WHAT THE TASK ASKS | Reproduce the line that contains "Instruction: Click the" and every line after it through the end of the records, exactly, with nothing added.

*****

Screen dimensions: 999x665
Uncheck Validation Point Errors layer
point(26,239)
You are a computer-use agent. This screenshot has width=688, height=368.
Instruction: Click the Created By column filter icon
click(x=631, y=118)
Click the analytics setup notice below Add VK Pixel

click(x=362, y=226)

*****

ANSWER SPACE |
Instruction: Click the Created By column filter icon
click(x=631, y=118)
Click the analytics setup notice below Add VK Pixel

click(x=362, y=226)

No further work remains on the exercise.